Think about scheduling measurements and processing them

This commit is contained in:
Peter J. Holzer 2022-11-27 10:19:37 +01:00
parent dd1b3056ac
commit cf32c72b8f
2 changed files with 83 additions and 0 deletions

35
doc/multiqueue Normal file
View File

@ -0,0 +1,35 @@
1 Each job has a period p and a maximum delay d (<= p)
At startup we start every job serially
(potential problem: What if this takes longer than the minimum
period? We could sort the jobs by p asc)
Alternatively enqueue every job at t=now
(potential problem: This may clump the jobs together more than
necessary)
In any case:
If a job just finished and there are runnable jobs, we start the next
one in the queue.
At every tick (1/second?) we check whether there are runnable jobs.
For each runnable job we compute an overdue score «(now - t) / d».
If the maximum score is >= random.random() we start that job.
This is actually incorrect. Need to adjust for the ticks.
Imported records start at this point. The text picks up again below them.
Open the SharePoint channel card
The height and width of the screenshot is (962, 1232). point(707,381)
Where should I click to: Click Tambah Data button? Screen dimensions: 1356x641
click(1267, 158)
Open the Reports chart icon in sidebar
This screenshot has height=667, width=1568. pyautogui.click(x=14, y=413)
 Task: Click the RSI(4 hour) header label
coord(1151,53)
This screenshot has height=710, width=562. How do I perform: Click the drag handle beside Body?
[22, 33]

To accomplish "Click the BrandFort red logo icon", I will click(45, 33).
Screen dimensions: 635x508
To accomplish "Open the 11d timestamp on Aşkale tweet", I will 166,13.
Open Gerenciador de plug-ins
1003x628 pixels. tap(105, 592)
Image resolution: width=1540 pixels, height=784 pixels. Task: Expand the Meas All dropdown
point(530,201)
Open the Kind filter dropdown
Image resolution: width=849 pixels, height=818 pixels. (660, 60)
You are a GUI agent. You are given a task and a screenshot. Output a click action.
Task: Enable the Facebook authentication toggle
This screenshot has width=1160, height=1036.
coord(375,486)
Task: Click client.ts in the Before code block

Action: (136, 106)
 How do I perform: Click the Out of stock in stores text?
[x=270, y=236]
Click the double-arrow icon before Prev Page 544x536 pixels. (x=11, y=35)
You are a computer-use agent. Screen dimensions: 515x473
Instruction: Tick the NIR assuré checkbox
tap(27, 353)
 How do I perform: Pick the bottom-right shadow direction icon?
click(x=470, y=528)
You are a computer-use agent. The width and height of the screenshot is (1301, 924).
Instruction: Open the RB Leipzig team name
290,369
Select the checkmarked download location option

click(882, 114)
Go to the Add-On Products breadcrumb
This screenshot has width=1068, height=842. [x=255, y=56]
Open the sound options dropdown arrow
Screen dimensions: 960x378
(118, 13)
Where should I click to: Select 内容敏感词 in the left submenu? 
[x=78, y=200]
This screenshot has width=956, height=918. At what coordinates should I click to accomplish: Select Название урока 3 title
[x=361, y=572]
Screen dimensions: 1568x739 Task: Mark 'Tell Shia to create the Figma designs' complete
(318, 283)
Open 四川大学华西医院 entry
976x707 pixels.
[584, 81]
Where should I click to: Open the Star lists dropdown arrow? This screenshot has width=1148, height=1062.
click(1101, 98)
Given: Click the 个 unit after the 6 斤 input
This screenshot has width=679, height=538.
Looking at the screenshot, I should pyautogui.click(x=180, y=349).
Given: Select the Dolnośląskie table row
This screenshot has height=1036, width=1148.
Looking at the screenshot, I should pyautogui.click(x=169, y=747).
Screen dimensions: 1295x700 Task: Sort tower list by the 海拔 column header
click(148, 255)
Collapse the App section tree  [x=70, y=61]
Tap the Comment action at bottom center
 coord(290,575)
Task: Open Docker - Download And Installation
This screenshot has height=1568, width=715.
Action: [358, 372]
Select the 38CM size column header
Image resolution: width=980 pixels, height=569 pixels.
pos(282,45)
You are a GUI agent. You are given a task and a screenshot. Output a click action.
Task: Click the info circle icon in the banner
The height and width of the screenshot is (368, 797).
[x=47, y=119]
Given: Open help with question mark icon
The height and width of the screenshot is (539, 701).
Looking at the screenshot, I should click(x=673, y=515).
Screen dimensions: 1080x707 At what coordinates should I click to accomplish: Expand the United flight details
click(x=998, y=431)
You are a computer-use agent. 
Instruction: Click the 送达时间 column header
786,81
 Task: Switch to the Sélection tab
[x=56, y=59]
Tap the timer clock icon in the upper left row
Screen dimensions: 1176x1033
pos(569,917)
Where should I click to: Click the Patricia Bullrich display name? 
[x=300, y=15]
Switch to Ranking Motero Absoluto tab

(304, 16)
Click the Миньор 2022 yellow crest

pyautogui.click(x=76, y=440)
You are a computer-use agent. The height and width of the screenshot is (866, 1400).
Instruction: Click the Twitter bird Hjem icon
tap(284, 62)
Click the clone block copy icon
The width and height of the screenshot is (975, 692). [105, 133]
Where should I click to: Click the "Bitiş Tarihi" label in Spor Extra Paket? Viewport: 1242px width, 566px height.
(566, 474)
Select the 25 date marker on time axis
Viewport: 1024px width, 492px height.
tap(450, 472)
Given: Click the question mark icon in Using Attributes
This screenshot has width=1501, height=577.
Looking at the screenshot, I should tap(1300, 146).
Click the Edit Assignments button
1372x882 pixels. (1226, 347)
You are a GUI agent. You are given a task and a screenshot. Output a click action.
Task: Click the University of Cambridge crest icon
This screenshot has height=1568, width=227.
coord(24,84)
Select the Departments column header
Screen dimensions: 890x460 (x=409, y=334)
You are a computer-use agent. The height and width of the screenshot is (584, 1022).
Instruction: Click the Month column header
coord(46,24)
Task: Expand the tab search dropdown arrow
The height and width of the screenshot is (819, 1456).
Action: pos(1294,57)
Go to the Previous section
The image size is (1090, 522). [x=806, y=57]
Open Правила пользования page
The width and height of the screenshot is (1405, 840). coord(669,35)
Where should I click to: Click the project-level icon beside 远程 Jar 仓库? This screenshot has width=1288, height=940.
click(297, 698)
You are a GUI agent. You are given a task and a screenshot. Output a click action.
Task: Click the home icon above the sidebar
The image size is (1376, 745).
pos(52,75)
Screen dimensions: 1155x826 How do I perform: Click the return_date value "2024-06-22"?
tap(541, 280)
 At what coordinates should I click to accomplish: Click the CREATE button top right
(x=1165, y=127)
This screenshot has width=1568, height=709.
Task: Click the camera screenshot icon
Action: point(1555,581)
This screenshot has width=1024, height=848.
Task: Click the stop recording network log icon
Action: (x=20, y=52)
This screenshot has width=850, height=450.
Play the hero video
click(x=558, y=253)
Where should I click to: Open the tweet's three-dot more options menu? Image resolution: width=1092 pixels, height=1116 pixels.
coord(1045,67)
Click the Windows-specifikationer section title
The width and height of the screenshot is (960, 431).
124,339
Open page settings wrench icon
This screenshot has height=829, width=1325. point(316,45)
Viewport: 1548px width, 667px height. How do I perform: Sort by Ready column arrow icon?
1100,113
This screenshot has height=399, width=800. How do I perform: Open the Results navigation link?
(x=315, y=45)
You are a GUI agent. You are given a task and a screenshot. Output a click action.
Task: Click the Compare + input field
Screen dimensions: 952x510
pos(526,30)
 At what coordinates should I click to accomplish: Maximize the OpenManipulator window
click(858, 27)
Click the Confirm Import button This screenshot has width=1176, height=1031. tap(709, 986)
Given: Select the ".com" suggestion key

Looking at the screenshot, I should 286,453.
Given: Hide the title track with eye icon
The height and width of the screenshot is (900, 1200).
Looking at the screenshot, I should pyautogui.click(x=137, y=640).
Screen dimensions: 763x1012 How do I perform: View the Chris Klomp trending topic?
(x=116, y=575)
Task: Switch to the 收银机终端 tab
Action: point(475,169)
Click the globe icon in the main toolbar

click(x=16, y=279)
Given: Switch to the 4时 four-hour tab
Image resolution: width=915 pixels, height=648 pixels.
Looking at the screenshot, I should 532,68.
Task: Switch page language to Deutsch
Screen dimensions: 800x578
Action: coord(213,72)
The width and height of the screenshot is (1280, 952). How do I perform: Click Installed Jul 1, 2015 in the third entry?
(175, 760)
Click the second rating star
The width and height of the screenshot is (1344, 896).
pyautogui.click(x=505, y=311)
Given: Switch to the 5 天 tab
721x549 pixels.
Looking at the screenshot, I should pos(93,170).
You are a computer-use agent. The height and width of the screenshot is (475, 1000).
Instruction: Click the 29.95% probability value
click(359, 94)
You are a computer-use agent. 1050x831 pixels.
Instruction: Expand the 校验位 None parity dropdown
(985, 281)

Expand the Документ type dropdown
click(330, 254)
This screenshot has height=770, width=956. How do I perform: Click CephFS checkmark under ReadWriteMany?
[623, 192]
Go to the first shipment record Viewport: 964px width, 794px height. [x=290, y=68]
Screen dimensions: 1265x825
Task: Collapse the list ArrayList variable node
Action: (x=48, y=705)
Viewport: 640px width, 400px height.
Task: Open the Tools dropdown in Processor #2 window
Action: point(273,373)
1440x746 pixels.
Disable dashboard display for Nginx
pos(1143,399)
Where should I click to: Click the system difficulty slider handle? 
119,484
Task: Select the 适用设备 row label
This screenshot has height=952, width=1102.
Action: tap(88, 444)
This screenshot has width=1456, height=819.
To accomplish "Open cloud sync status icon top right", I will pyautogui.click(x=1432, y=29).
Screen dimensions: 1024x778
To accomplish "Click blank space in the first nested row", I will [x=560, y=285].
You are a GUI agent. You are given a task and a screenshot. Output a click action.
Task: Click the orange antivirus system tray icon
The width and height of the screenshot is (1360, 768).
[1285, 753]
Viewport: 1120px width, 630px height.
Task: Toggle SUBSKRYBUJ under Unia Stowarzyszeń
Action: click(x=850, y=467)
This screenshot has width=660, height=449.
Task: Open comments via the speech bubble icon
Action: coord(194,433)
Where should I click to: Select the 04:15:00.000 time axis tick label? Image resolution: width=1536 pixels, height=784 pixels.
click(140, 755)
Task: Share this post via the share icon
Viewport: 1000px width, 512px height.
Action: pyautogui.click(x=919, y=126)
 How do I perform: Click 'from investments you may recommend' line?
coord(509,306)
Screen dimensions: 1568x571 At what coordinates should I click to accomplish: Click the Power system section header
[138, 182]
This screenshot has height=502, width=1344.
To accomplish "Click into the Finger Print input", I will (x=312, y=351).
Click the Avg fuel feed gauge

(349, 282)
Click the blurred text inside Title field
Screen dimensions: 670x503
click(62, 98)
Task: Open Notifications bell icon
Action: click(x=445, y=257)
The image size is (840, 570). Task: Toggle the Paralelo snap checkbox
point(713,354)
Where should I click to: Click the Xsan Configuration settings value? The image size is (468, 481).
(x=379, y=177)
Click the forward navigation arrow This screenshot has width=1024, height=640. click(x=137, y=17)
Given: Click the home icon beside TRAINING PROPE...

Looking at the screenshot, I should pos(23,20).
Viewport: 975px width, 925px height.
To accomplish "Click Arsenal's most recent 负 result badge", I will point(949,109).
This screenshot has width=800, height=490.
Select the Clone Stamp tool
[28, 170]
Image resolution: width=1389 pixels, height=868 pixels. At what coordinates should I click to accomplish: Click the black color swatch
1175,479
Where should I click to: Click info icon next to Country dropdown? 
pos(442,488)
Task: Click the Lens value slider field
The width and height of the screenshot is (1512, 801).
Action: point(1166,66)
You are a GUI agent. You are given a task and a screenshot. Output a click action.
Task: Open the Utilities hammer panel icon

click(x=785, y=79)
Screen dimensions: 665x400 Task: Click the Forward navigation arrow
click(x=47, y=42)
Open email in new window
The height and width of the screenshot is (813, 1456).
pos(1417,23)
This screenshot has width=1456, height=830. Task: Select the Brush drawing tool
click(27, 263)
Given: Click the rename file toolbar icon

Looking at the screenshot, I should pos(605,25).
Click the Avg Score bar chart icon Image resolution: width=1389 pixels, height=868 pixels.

Divide score
by «d / tick_length»? But if we do that we have no guarantuee that the
job will be started with at most d delay. We need a function which
exceeds 1 at this point.
«score = 1 / (t + d - now)» works. It's a uniform distribution, which is
probably not ideal. I think I want the CDF to rise steeper at the start.
But I can adust that later if necessary.
We reschedule that job.
at t + p?
at now + p?
at x + p where x is computed from the last n start times?
I think this depends on how we schedule them initially: If we
started them serially they are probably already well spaced out, so
t + p is a good choice. If we all scheduled them immediately, it
isn't. The second probably drifts most. The third seems reasonable
in all cases.

48
doc/processing.pipe Normal file
View File

@ -0,0 +1,48 @@
have a list of dependencies
should probably be specified in a rather high level notation with
wildcards and substitutions and stuff.
E.g something like this
measure=bytes_used -> measure=time_until_full
This would match all series with measure=bytes_used and use them to
compute a new series with measure=time_until_full and all other
dimensions unchanged.
Thats looks too simple, but do I need anything more complicated?
Obviously I also need to specify the filter. And I may not even need
to specify the result as the filter can determine that itself.
Although that may be bad for reusability.
Similar for auxiliary inputs. In the example above we also need the
corresponding measure=bytes_usable timeseries. The filter can
determine that itself, but maybe it's better to specify that in the
rule?
At run-time we expand the rules and just use the ids.
I think we want to decouple the processing from the data aquisition, so
the web service should just write the changed timeseries into a queue.
Touch a file with the key as the name in a spool dir. The processor can
then check if there is anything in the spool dir and process it. The
result of the filter is then again added to the spool dir (make sure
there are no circular dependencies! Hmm, that's up to the user I guess?
Or each generated series could have a rate limit?)
In addition to filters (which create new data) we also need some kind of
alerting system. That could just be a filter which produces no data but
does something else instead, like sending an email. So I'm not sure
whether it makes sense to distinguish these.
We should record all the used inputs (recursively) for each generated
series (do we actually want to store the transitive closure or just the
direct inputs? We can expand that when necessary.). Doing that for each
datapoint is overkill, but we should mark each input with a "last seen"
timestamp so that we can ignore or scrub inputs which are no longer
used.
Do we need a negative/timeout trigger? I.e. if a timeseries which is
used as an input is NOT updated in time, trigger the filter anyway so
that it can take appropriate action? If we have that how to we filter
out obsolete measurements? We don't want to get alerted that we haven't
gotten any disk usage data from a long-discarded host for 5 years. For
now I think we rely on other still active checks to fail if a
measurement fails to run.